Reproduce every one of the following records word for word, changing nothing.

— START Stored rows —

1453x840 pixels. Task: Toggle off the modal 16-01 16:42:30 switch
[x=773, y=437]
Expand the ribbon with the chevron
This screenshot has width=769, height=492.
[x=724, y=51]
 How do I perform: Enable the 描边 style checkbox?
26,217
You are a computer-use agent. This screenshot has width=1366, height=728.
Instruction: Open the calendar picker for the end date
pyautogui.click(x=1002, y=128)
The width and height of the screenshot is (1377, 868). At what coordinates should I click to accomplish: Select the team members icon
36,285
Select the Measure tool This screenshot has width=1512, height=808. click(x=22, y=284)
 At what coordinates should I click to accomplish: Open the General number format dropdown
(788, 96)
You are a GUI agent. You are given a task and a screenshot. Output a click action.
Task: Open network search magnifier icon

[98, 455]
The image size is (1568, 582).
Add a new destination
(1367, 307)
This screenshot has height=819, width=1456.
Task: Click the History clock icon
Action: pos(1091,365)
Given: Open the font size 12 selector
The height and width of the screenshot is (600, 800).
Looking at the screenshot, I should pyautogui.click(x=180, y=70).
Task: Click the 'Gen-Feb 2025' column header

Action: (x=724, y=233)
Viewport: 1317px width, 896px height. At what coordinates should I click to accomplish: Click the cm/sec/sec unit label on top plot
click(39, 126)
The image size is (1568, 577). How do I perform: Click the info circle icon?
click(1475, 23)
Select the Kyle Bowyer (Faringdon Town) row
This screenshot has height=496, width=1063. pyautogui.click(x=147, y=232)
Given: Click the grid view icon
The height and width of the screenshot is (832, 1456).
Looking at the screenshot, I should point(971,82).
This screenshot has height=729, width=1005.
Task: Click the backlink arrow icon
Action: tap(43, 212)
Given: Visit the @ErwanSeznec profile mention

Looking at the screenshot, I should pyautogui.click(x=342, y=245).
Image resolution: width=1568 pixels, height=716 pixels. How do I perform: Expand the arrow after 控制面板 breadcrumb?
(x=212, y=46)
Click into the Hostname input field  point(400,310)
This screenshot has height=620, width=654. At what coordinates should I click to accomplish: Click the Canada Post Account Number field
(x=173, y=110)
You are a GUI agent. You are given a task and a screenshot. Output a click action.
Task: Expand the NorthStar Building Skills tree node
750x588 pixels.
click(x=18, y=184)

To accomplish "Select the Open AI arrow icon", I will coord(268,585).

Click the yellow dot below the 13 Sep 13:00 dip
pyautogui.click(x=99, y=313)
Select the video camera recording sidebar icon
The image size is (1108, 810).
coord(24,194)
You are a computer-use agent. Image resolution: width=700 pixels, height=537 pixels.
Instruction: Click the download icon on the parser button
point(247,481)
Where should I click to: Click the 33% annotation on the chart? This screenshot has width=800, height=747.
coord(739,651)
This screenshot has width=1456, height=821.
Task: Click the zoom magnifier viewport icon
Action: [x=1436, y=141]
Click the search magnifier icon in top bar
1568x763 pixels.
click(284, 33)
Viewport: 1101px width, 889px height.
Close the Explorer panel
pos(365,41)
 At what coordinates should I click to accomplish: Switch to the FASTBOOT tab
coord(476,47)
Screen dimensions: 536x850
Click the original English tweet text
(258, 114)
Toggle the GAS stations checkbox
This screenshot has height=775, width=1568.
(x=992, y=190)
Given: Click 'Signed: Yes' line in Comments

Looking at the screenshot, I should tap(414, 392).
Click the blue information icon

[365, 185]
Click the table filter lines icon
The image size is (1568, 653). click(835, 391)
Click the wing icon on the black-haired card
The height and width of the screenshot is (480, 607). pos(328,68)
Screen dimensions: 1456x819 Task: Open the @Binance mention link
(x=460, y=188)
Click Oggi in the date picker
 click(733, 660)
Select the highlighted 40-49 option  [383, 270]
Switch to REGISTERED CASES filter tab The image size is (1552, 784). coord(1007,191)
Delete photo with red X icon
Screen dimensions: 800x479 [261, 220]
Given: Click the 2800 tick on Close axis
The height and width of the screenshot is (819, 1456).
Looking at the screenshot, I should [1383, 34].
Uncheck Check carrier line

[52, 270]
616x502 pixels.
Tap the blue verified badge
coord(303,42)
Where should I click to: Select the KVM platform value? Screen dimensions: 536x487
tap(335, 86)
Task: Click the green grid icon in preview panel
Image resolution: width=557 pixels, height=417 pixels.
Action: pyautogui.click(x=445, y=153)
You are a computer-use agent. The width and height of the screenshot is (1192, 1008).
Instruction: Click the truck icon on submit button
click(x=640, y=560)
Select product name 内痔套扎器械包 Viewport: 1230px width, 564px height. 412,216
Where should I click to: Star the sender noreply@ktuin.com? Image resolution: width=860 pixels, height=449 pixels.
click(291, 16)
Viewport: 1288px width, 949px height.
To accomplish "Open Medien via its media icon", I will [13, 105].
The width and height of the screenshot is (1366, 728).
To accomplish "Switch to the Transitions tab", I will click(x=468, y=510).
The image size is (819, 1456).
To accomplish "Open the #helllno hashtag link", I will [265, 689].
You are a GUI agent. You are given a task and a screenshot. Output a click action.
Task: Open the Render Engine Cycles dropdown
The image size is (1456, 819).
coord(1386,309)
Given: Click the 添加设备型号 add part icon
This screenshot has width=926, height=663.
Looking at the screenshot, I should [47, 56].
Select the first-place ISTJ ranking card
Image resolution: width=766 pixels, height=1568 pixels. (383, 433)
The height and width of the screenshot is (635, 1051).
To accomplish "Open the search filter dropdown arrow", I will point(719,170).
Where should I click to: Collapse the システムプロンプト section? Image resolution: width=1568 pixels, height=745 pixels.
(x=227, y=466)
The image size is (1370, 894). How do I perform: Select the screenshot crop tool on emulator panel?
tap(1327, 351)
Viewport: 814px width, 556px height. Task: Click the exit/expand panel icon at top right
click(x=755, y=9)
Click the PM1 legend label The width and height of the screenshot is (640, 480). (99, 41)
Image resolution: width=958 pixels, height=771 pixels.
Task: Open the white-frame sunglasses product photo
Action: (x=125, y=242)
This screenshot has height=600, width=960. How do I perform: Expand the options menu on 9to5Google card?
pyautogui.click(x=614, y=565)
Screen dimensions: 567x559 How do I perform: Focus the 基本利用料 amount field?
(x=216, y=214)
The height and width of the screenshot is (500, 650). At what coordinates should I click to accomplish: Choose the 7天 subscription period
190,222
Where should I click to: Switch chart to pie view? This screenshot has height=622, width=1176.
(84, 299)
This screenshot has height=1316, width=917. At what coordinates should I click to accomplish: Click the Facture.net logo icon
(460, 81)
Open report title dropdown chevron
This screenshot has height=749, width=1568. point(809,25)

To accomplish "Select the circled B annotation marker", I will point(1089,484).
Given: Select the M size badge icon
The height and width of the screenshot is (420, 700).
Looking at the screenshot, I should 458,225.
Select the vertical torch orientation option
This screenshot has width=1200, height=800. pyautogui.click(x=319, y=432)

— END Stored rows —

Finished exercise:
1453x840 pixels. Task: Toggle off the modal 16-01 16:42:30 switch
[x=773, y=437]
Expand the ribbon with the chevron
This screenshot has width=769, height=492.
[x=724, y=51]
 How do I perform: Enable the 描边 style checkbox?
26,217
You are a computer-use agent. This screenshot has width=1366, height=728.
Instruction: Open the calendar picker for the end date
pyautogui.click(x=1002, y=128)
The width and height of the screenshot is (1377, 868). At what coordinates should I click to accomplish: Select the team members icon
36,285
Select the Measure tool This screenshot has width=1512, height=808. click(x=22, y=284)
 At what coordinates should I click to accomplish: Open the General number format dropdown
(788, 96)
You are a GUI agent. You are given a task and a screenshot. Output a click action.
Task: Open network search magnifier icon

[98, 455]
The image size is (1568, 582).
Add a new destination
(1367, 307)
This screenshot has height=819, width=1456.
Task: Click the History clock icon
Action: pos(1091,365)
Given: Open the font size 12 selector
The height and width of the screenshot is (600, 800).
Looking at the screenshot, I should pyautogui.click(x=180, y=70).
Task: Click the 'Gen-Feb 2025' column header

Action: (x=724, y=233)
Viewport: 1317px width, 896px height. At what coordinates should I click to accomplish: Click the cm/sec/sec unit label on top plot
click(39, 126)
The image size is (1568, 577). How do I perform: Click the info circle icon?
click(1475, 23)
Select the Kyle Bowyer (Faringdon Town) row
This screenshot has height=496, width=1063. pyautogui.click(x=147, y=232)
Given: Click the grid view icon
The height and width of the screenshot is (832, 1456).
Looking at the screenshot, I should point(971,82).
This screenshot has height=729, width=1005.
Task: Click the backlink arrow icon
Action: tap(43, 212)
Given: Visit the @ErwanSeznec profile mention

Looking at the screenshot, I should pyautogui.click(x=342, y=245).
Image resolution: width=1568 pixels, height=716 pixels. How do I perform: Expand the arrow after 控制面板 breadcrumb?
(x=212, y=46)
Click into the Hostname input field  point(400,310)
This screenshot has height=620, width=654. At what coordinates should I click to accomplish: Click the Canada Post Account Number field
(x=173, y=110)
You are a GUI agent. You are given a task and a screenshot. Output a click action.
Task: Expand the NorthStar Building Skills tree node
750x588 pixels.
click(x=18, y=184)

To accomplish "Select the Open AI arrow icon", I will coord(268,585).

Click the yellow dot below the 13 Sep 13:00 dip
pyautogui.click(x=99, y=313)
Select the video camera recording sidebar icon
The image size is (1108, 810).
coord(24,194)
You are a computer-use agent. Image resolution: width=700 pixels, height=537 pixels.
Instruction: Click the download icon on the parser button
point(247,481)
Where should I click to: Click the 33% annotation on the chart? This screenshot has width=800, height=747.
coord(739,651)
This screenshot has width=1456, height=821.
Task: Click the zoom magnifier viewport icon
Action: [x=1436, y=141]
Click the search magnifier icon in top bar
1568x763 pixels.
click(284, 33)
Viewport: 1101px width, 889px height.
Close the Explorer panel
pos(365,41)
 At what coordinates should I click to accomplish: Switch to the FASTBOOT tab
coord(476,47)
Screen dimensions: 536x850
Click the original English tweet text
(258, 114)
Toggle the GAS stations checkbox
This screenshot has height=775, width=1568.
(x=992, y=190)
Given: Click 'Signed: Yes' line in Comments

Looking at the screenshot, I should tap(414, 392).
Click the blue information icon

[365, 185]
Click the table filter lines icon
The image size is (1568, 653). click(835, 391)
Click the wing icon on the black-haired card
The height and width of the screenshot is (480, 607). pos(328,68)
Screen dimensions: 1456x819 Task: Open the @Binance mention link
(x=460, y=188)
Click Oggi in the date picker
 click(733, 660)
Select the highlighted 40-49 option  [383, 270]
Switch to REGISTERED CASES filter tab The image size is (1552, 784). coord(1007,191)
Delete photo with red X icon
Screen dimensions: 800x479 [261, 220]
Given: Click the 2800 tick on Close axis
The height and width of the screenshot is (819, 1456).
Looking at the screenshot, I should [1383, 34].
Uncheck Check carrier line

[52, 270]
616x502 pixels.
Tap the blue verified badge
coord(303,42)
Where should I click to: Select the KVM platform value? Screen dimensions: 536x487
tap(335, 86)
Task: Click the green grid icon in preview panel
Image resolution: width=557 pixels, height=417 pixels.
Action: pyautogui.click(x=445, y=153)
You are a computer-use agent. The width and height of the screenshot is (1192, 1008).
Instruction: Click the truck icon on submit button
click(x=640, y=560)
Select product name 内痔套扎器械包 Viewport: 1230px width, 564px height. 412,216
Where should I click to: Star the sender noreply@ktuin.com? Image resolution: width=860 pixels, height=449 pixels.
click(291, 16)
Viewport: 1288px width, 949px height.
To accomplish "Open Medien via its media icon", I will [13, 105].
The width and height of the screenshot is (1366, 728).
To accomplish "Switch to the Transitions tab", I will click(x=468, y=510).
The image size is (819, 1456).
To accomplish "Open the #helllno hashtag link", I will [265, 689].
You are a GUI agent. You are given a task and a screenshot. Output a click action.
Task: Open the Render Engine Cycles dropdown
The image size is (1456, 819).
coord(1386,309)
Given: Click the 添加设备型号 add part icon
This screenshot has width=926, height=663.
Looking at the screenshot, I should [47, 56].
Select the first-place ISTJ ranking card
Image resolution: width=766 pixels, height=1568 pixels. (383, 433)
The height and width of the screenshot is (635, 1051).
To accomplish "Open the search filter dropdown arrow", I will point(719,170).
Where should I click to: Collapse the システムプロンプト section? Image resolution: width=1568 pixels, height=745 pixels.
(x=227, y=466)
The image size is (1370, 894). How do I perform: Select the screenshot crop tool on emulator panel?
tap(1327, 351)
Viewport: 814px width, 556px height. Task: Click the exit/expand panel icon at top right
click(x=755, y=9)
Click the PM1 legend label The width and height of the screenshot is (640, 480). (99, 41)
Image resolution: width=958 pixels, height=771 pixels.
Task: Open the white-frame sunglasses product photo
Action: (x=125, y=242)
This screenshot has height=600, width=960. How do I perform: Expand the options menu on 9to5Google card?
pyautogui.click(x=614, y=565)
Screen dimensions: 567x559 How do I perform: Focus the 基本利用料 amount field?
(x=216, y=214)
The height and width of the screenshot is (500, 650). At what coordinates should I click to accomplish: Choose the 7天 subscription period
190,222
Where should I click to: Switch chart to pie view? This screenshot has height=622, width=1176.
(84, 299)
This screenshot has height=1316, width=917. At what coordinates should I click to accomplish: Click the Facture.net logo icon
(460, 81)
Open report title dropdown chevron
This screenshot has height=749, width=1568. point(809,25)

To accomplish "Select the circled B annotation marker", I will point(1089,484).
Given: Select the M size badge icon
The height and width of the screenshot is (420, 700).
Looking at the screenshot, I should 458,225.
Select the vertical torch orientation option
This screenshot has width=1200, height=800. pyautogui.click(x=319, y=432)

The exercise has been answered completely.